Message Edited by 7o9 on 01-26-2010 10:51 PM

7o9;

“How would that be done?”

I guess it would be done the way the Sansa Connect does it, right?

Message Edited by PromisedPlanet on 01-27-2010 09:14 AM

Upon transfer, the Fuze does manipulate the freshly transferred files a bit.  If you transfer a video, there’s a wee thm file with a screen capture.  If you transfer an audio file with “podcast” in the genre field, the Sansa “steals” this file over to the podcast folder.

I’ve wondered if making a large transfer of music files “en masse” overwhelms the process a wee bit, as several users have reported.

I’d love to see the code changed a bit to streamline the database refresh, in regards to “append” versus “rebuild completely” upon music transfer.  With a µSD card, a simple ID file can be stored on the card, allowing the Sansa to recognize a “familiar” card.  There are quite a few possibilities available, depending upon the time-to-coffee ratio in development.

Bob  :smileyvery-happy: 

Before I say this, I don’t really know anything about programming (except, ironically, a little BASIC).

Would it be possible for it to refresh only the parts that have changed?

Interesting theory, except what happens if a card is removed, modified externally, then reinserted?  What if the Fuze creates a list of files, as well as any other relevant data, including the date that the file was modified, and ID3 data (maybe some kind of *.ini file?), and quickly add/remove/mod data while it scans.  Then, it could *hopefully* just perform a basic scan.  My idea is that it will look for the date of the last modification while it scans current files, and not updating information that may have changed.  Also, what if Sandisk adds a *complete manual refresh* button, just in case something weird happens.

Interesting.  If the card has had anything written to, or removed from (which is actually a rewrite), the card, there’s going to be a change in the file allocation table / directory table.  We could use a checksum method, comparing the log generated by the Sansa with the tables on the card.

Bob  :smiley:

Has anyone else experienced the disappearance of “Goodbye” after doing the firmware update?

Fred

Running 01.02.31; Goodbye message is still present.

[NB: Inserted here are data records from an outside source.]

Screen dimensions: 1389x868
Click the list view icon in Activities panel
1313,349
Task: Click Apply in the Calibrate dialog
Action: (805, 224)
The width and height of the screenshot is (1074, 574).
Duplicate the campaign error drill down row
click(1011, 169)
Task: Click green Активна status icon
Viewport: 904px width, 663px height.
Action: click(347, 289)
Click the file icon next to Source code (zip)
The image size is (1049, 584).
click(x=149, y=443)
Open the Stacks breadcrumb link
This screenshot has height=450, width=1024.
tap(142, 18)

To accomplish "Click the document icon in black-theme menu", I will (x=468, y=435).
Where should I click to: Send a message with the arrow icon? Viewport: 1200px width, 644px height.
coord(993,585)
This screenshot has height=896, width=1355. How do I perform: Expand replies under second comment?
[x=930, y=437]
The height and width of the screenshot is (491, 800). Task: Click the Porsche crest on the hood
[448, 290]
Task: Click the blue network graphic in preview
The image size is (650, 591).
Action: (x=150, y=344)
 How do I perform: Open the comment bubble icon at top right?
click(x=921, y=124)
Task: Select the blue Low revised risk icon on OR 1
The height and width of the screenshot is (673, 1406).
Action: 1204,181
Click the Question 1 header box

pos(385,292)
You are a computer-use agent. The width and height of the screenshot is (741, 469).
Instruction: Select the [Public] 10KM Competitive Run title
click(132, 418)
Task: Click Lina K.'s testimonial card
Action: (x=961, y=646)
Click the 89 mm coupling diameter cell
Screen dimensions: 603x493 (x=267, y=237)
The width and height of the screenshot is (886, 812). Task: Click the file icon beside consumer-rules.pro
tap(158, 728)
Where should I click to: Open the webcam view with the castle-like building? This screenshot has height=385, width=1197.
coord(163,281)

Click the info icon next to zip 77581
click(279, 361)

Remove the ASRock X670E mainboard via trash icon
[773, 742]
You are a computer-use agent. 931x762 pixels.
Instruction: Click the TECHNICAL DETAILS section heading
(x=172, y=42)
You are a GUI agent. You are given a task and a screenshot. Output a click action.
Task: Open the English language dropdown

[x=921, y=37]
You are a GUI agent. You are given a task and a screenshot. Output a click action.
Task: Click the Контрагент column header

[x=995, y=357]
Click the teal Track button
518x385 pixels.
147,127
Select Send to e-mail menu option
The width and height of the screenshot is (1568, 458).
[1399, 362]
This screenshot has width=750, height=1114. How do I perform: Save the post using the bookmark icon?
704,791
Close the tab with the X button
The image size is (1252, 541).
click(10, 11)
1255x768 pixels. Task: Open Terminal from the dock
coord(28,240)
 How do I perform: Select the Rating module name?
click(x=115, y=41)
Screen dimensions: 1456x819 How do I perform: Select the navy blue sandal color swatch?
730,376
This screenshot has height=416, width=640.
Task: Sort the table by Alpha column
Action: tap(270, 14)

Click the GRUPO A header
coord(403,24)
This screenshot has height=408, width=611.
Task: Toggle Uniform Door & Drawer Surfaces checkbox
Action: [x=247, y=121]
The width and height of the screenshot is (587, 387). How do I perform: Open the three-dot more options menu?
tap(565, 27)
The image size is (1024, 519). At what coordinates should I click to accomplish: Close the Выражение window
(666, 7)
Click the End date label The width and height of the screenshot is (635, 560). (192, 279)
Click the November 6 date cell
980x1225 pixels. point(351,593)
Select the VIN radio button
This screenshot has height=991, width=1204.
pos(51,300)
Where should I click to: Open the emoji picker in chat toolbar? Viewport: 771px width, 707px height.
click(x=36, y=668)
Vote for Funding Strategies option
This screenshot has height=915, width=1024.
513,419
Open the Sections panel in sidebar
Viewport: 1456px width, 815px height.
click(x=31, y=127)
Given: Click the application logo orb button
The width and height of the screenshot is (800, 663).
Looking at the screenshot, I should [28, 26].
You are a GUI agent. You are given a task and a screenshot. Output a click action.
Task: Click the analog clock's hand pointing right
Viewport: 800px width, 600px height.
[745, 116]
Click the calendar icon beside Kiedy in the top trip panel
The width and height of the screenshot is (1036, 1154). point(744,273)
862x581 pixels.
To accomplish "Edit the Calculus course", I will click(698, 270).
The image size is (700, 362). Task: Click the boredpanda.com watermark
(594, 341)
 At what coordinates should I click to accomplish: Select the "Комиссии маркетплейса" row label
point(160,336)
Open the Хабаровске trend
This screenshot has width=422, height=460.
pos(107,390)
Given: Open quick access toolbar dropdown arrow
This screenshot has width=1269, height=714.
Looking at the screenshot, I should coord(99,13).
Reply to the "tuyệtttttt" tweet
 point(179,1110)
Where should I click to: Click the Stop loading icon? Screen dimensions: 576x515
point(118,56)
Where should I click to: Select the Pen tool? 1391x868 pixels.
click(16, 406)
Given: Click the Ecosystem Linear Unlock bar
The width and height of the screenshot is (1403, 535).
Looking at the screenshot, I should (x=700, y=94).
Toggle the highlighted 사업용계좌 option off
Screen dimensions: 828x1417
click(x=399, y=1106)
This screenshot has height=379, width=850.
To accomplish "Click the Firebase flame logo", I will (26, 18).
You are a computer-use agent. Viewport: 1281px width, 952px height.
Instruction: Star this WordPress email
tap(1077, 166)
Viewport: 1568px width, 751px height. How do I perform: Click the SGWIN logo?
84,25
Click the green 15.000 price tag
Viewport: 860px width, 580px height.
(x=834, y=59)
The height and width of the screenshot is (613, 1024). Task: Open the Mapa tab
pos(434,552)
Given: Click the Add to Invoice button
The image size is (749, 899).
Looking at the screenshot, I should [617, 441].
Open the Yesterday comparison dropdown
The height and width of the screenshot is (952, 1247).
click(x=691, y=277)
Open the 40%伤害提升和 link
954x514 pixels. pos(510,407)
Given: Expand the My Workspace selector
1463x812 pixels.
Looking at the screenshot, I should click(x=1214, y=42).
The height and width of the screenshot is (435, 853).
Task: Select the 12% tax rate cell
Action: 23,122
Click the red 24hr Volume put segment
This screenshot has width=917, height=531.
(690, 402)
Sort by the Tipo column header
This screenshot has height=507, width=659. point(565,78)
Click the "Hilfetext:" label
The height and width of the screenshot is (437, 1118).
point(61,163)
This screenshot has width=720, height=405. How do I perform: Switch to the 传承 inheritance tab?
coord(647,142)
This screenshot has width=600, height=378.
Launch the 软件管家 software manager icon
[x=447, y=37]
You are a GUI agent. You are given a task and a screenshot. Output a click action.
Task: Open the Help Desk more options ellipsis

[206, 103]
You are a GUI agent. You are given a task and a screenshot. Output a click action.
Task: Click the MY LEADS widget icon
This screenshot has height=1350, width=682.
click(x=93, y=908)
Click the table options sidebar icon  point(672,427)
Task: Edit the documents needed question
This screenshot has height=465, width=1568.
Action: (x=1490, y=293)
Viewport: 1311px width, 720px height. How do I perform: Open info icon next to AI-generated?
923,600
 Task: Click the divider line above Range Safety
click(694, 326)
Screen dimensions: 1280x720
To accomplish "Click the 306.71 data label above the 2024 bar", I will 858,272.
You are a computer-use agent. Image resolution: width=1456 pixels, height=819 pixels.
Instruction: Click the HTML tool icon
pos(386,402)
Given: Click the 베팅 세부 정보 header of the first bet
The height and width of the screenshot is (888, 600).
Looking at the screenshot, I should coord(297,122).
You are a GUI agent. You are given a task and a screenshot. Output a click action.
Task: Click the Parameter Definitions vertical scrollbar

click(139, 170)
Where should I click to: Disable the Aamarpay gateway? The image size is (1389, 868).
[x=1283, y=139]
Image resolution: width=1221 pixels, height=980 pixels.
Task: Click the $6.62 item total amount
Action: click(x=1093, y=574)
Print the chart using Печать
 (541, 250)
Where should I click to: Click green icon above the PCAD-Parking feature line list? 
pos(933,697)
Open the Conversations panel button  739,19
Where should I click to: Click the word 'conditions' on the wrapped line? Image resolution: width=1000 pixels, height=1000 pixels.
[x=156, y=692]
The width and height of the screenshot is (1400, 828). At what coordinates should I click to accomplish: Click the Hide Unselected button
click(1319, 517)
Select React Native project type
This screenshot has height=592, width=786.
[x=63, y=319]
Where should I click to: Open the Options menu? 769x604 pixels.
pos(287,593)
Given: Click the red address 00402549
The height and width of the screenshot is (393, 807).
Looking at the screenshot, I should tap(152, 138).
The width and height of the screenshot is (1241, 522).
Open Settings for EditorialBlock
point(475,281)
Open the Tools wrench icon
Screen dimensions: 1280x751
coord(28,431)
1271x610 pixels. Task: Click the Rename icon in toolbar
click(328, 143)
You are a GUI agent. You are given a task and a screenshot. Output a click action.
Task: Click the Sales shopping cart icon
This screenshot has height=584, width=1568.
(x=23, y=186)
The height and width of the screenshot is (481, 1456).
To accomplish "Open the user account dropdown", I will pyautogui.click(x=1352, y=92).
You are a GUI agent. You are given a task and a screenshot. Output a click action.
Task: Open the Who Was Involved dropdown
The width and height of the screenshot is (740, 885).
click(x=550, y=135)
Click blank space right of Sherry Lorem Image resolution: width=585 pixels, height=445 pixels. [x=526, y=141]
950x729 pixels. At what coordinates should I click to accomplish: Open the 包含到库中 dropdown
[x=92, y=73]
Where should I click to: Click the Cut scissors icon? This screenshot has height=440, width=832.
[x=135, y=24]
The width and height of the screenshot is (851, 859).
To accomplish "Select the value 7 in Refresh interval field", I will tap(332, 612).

Another technique might be for the Fuze to retain a config file for every card inserted.  Most users will only have a handful of cards so the amount of data wouldn’t be huge and it wouldn’t be hard to add some user settings to aid in managing cards.

neutron_bob wrote:

Upon transfer, the Fuze does manipulate the freshly transferred files a bit.  If you transfer a video, there’s a wee thm file with a screen capture.  If you transfer an audio file with “podcast” in the genre field, the Sansa “steals” this file over to the podcast folder.

 

I’ve wondered if making a large transfer of music files “en masse” overwhelms the process a wee bit, as several users have reported.

 

I’m not sure how this explains why the Fuze chooses to re-read the microSD card when just the internal memory’s contents have been modified.

 

It seems like the firmware’s algorithm is basically “if anything has changed, re-read everything”.  Apparently it DOES know that some media has changed.  It just doesn’t know what, or where.  Unlike the Sansa Connect.